Can you copy every one of the entries below line for line, without changing a single character?
▬▬▬
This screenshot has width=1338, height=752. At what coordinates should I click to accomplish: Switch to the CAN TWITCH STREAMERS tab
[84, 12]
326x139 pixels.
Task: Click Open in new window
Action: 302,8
▬▬▬
» SOLUTION
This screenshot has width=1338, height=752. At what coordinates should I click to accomplish: Switch to the CAN TWITCH STREAMERS tab
[84, 12]
326x139 pixels.
Task: Click Open in new window
Action: 302,8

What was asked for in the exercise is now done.